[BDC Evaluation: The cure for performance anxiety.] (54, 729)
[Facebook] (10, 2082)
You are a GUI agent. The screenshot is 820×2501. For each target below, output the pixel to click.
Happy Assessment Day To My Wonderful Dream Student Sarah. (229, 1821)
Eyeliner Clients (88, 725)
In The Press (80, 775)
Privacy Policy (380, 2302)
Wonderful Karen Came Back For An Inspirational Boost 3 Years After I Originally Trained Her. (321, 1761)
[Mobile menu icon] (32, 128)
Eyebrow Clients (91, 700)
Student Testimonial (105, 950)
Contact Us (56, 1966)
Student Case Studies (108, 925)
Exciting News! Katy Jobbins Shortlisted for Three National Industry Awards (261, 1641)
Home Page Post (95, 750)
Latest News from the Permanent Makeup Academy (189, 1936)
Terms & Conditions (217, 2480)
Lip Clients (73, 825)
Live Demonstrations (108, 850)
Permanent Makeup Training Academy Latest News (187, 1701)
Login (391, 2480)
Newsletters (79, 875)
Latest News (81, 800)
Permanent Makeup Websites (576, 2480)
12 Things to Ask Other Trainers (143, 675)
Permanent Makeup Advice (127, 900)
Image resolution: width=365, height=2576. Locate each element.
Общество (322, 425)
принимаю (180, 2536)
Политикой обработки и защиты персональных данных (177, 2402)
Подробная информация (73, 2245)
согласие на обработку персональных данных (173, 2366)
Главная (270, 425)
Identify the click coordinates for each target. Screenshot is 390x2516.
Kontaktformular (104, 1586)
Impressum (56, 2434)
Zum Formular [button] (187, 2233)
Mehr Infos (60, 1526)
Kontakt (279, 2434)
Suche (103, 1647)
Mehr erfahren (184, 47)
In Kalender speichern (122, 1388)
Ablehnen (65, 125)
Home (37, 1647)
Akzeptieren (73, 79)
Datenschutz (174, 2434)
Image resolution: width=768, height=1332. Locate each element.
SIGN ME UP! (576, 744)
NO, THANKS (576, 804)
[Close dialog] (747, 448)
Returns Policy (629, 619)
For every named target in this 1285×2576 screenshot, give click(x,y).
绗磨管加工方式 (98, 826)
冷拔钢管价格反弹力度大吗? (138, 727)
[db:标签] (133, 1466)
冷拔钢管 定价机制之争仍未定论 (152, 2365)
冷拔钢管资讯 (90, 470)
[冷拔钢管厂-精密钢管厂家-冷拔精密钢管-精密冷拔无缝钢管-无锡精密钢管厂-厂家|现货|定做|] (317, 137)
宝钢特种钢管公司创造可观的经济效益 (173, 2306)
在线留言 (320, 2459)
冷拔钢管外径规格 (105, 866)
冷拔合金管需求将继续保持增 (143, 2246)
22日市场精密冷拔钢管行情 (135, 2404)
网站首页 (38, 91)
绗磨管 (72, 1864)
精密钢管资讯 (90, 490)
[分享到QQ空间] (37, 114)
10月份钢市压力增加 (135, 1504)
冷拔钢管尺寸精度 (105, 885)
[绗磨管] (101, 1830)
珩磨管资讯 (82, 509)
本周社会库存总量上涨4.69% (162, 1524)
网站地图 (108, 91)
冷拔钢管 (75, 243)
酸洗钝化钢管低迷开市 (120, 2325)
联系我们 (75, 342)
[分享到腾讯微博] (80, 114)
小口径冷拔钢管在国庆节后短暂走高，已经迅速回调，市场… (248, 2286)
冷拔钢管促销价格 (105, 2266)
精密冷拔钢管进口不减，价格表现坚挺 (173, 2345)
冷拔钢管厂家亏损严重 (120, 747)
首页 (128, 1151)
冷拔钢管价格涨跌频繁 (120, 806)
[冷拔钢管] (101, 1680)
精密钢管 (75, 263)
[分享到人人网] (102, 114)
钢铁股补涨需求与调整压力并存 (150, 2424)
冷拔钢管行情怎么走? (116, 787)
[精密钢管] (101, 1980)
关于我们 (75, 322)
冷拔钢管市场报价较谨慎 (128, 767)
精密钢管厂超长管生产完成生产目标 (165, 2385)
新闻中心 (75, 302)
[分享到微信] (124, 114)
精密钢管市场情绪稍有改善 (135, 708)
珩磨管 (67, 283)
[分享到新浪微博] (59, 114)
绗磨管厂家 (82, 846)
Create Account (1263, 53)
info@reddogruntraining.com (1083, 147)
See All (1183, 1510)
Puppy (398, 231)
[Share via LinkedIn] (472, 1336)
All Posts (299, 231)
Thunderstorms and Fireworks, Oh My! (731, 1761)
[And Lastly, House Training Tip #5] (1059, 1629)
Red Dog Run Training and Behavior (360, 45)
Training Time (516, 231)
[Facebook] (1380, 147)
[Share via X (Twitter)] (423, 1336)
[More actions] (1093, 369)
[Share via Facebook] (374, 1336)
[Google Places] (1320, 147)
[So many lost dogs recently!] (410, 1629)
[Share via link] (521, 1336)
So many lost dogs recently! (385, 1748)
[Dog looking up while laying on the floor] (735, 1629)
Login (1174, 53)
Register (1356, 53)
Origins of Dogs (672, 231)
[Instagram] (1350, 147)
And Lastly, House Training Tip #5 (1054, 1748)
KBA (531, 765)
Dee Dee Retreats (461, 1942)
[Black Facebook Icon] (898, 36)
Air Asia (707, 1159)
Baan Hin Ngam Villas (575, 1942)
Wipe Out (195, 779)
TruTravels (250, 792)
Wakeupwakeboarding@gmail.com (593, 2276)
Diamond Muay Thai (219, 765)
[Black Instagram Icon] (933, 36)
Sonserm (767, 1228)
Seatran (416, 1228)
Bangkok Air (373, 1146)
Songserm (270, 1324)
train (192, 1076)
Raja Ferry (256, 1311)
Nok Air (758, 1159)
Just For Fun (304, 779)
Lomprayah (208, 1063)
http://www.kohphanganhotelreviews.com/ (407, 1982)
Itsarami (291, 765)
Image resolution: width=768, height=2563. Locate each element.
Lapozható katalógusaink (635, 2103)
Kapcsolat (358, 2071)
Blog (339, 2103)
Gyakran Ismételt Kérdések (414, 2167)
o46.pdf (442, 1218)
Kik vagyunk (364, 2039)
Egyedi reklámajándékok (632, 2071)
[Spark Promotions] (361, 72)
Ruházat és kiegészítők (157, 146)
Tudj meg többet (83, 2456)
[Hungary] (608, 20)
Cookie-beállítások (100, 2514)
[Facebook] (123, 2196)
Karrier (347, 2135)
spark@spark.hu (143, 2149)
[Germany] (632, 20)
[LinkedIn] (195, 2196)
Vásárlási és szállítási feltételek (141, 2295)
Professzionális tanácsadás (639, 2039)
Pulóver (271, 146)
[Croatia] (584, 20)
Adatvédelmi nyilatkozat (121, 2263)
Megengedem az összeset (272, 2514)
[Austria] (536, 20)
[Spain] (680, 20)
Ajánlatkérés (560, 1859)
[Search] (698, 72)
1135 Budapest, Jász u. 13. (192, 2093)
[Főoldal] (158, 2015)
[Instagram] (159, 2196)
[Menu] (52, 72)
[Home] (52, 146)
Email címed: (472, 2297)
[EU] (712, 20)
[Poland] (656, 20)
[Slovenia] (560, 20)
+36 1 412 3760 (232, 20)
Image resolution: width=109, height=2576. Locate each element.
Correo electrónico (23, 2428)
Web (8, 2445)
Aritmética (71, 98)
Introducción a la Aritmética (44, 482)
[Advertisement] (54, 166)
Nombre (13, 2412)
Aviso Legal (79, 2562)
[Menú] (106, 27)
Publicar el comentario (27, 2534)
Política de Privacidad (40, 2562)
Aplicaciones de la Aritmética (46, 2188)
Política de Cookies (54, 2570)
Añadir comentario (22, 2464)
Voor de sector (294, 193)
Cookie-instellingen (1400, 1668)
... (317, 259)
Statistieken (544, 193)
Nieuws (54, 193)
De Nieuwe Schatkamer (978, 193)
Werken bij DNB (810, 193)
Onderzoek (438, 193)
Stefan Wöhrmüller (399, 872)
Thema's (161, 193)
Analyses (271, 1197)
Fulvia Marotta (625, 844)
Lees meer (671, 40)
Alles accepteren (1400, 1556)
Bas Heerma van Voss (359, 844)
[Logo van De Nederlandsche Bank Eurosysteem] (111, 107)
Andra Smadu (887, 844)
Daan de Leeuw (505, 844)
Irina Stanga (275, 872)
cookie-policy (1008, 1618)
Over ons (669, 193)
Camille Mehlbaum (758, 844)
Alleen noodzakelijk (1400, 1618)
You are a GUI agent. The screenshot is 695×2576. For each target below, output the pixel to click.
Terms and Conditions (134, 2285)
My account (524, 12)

++++++++++++++++++++

*What you should do*:
Taking the entries above, restate exactly those lines that fall between the line with "Главная (270, 425)" and the line with "[Instagram] (1350, 147)", keeping both of those lines too.

*Task output*:
Главная (270, 425)
Identify the click coordinates for each target. Screenshot is 390x2516.
Kontaktformular (104, 1586)
Impressum (56, 2434)
Zum Formular [button] (187, 2233)
Mehr Infos (60, 1526)
Kontakt (279, 2434)
Suche (103, 1647)
Mehr erfahren (184, 47)
In Kalender speichern (122, 1388)
Ablehnen (65, 125)
Home (37, 1647)
Akzeptieren (73, 79)
Datenschutz (174, 2434)
Image resolution: width=768, height=1332. Locate each element.
SIGN ME UP! (576, 744)
NO, THANKS (576, 804)
[Close dialog] (747, 448)
Returns Policy (629, 619)
For every named target in this 1285×2576 screenshot, give click(x,y).
绗磨管加工方式 (98, 826)
冷拔钢管价格反弹力度大吗? (138, 727)
[db:标签] (133, 1466)
冷拔钢管 定价机制之争仍未定论 (152, 2365)
冷拔钢管资讯 (90, 470)
[冷拔钢管厂-精密钢管厂家-冷拔精密钢管-精密冷拔无缝钢管-无锡精密钢管厂-厂家|现货|定做|] (317, 137)
宝钢特种钢管公司创造可观的经济效益 (173, 2306)
在线留言 (320, 2459)
冷拔钢管外径规格 (105, 866)
冷拔合金管需求将继续保持增 (143, 2246)
22日市场精密冷拔钢管行情 (135, 2404)
网站首页 (38, 91)
绗磨管 (72, 1864)
精密钢管资讯 (90, 490)
[分享到QQ空间] (37, 114)
10月份钢市压力增加 (135, 1504)
冷拔钢管尺寸精度 (105, 885)
[绗磨管] (101, 1830)
珩磨管资讯 (82, 509)
本周社会库存总量上涨4.69% (162, 1524)
网站地图 (108, 91)
冷拔钢管 (75, 243)
酸洗钝化钢管低迷开市 (120, 2325)
联系我们 (75, 342)
[分享到腾讯微博] (80, 114)
小口径冷拔钢管在国庆节后短暂走高，已经迅速回调，市场… (248, 2286)
冷拔钢管促销价格 (105, 2266)
精密冷拔钢管进口不减，价格表现坚挺 (173, 2345)
冷拔钢管厂家亏损严重 (120, 747)
首页 (128, 1151)
冷拔钢管价格涨跌频繁 (120, 806)
[冷拔钢管] (101, 1680)
精密钢管 (75, 263)
[分享到人人网] (102, 114)
钢铁股补涨需求与调整压力并存 (150, 2424)
冷拔钢管行情怎么走? (116, 787)
[精密钢管] (101, 1980)
关于我们 (75, 322)
冷拔钢管市场报价较谨慎 (128, 767)
精密钢管厂超长管生产完成生产目标 (165, 2385)
新闻中心 (75, 302)
[分享到微信] (124, 114)
精密钢管市场情绪稍有改善 (135, 708)
珩磨管 (67, 283)
[分享到新浪微博] (59, 114)
绗磨管厂家 (82, 846)
Create Account (1263, 53)
info@reddogruntraining.com (1083, 147)
See All (1183, 1510)
Puppy (398, 231)
[Share via LinkedIn] (472, 1336)
All Posts (299, 231)
Thunderstorms and Fireworks, Oh My! (731, 1761)
[And Lastly, House Training Tip #5] (1059, 1629)
Red Dog Run Training and Behavior (360, 45)
Training Time (516, 231)
[Facebook] (1380, 147)
[Share via X (Twitter)] (423, 1336)
[More actions] (1093, 369)
[Share via Facebook] (374, 1336)
[Google Places] (1320, 147)
[So many lost dogs recently!] (410, 1629)
[Share via link] (521, 1336)
So many lost dogs recently! (385, 1748)
[Dog looking up while laying on the floor] (735, 1629)
Login (1174, 53)
Register (1356, 53)
Origins of Dogs (672, 231)
[Instagram] (1350, 147)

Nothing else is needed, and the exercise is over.